--- Source data ---
....................
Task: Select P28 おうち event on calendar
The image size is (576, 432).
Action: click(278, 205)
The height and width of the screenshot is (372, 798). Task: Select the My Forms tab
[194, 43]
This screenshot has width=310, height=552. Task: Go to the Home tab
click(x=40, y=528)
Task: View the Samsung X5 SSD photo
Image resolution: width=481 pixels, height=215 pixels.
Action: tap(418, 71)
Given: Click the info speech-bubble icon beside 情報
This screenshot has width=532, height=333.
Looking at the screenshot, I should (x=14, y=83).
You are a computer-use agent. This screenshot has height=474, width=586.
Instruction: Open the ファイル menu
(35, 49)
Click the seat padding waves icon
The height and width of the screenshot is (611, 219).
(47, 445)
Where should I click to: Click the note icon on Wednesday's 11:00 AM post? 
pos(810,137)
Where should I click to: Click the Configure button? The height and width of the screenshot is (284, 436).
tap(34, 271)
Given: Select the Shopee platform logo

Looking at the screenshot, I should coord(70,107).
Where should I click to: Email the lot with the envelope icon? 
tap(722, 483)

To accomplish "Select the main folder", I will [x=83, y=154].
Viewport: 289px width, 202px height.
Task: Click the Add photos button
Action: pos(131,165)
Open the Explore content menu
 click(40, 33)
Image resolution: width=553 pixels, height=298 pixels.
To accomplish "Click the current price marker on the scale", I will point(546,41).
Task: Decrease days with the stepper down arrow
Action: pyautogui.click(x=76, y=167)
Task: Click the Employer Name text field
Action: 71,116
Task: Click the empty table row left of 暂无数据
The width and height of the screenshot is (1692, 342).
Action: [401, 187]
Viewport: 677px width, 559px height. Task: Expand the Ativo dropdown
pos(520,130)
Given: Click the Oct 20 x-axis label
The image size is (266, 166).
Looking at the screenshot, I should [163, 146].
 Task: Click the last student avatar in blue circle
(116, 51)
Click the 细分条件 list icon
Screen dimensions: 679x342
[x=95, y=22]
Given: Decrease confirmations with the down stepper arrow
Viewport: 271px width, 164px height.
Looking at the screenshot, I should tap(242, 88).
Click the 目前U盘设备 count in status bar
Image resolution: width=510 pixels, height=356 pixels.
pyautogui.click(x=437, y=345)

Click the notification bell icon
....................
--- Exercise instructions ---
Every line from the one that contains "Task: Click the empty table row left of 暂无数据" down to and including the last line of the records above must be set down exactly, with nothing else.

--- Response area ---
Task: Click the empty table row left of 暂无数据
The width and height of the screenshot is (1692, 342).
Action: [401, 187]
Viewport: 677px width, 559px height. Task: Expand the Ativo dropdown
pos(520,130)
Given: Click the Oct 20 x-axis label
The image size is (266, 166).
Looking at the screenshot, I should [163, 146].
 Task: Click the last student avatar in blue circle
(116, 51)
Click the 细分条件 list icon
Screen dimensions: 679x342
[x=95, y=22]
Given: Decrease confirmations with the down stepper arrow
Viewport: 271px width, 164px height.
Looking at the screenshot, I should tap(242, 88).
Click the 目前U盘设备 count in status bar
Image resolution: width=510 pixels, height=356 pixels.
pyautogui.click(x=437, y=345)

Click the notification bell icon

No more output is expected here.